In a recent episode, ‘Awkward Questions for Kara Cooney’, Jeannie Kenmotsu, Arlene and Harold Schnitzer’s curator of Asian art, led a discussion about the traveling exhibition ‘Queen Nefertari’s Egypt’. In October, Ms. Cooney, a professor of Egyptian art and architecture at UCLA, delivered the virtual museum lecture “When Women Ruled the World.”

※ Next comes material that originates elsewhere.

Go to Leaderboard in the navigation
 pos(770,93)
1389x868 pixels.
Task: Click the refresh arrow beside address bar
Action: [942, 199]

Ms. Kenmotsu kicked off the episode by acknowledging that the conversation and exhibition, which began at the Museo Egizio in Turin, Italy and is now on display at the New Orleans Museum of Art, raised questions in the community surrounding ethics, race, power. , the role of museums and ‘grave goods’.
“Exhibits of ancient Egyptian material don’t just raise tough questions for Egyptologists,” she said, “they can raise tough questions for visitors, especially museums as institutions.” Richardson said the episode broke all of the podcast’s listening records, “charting” Egypt and Japan.
Perhaps the most far-reaching of this class of podcasts is the Philbrook Museum of Art’s “Museum Confidential,” currently on its sixth season, with approximately 100,000 subscribers. The host, Jeff Martin, Philbrook’s online community manager, describes it as a “strange mix” of a museum conference, “A Prairie Home Companion” (Mr. Martin writes fake museum-focused ads for every episode), and “Radiolab.”
Episodes range from museum unionization and the 1921 Tulsa race massacre to interviews with rapper Killer Mike about membership on the board of the High Museum of Art in Atlanta, and, recently the artist Lilianne Milgrom, who spent six weeks painting a recreation of Gustave Courbet’s “L’Origine du monde” (1866) at the Musée D’Orsay.
Martin has also brought “Museum Confidential” for live sessions at New York’s Aspen Art Museum and American Folk Art Museum.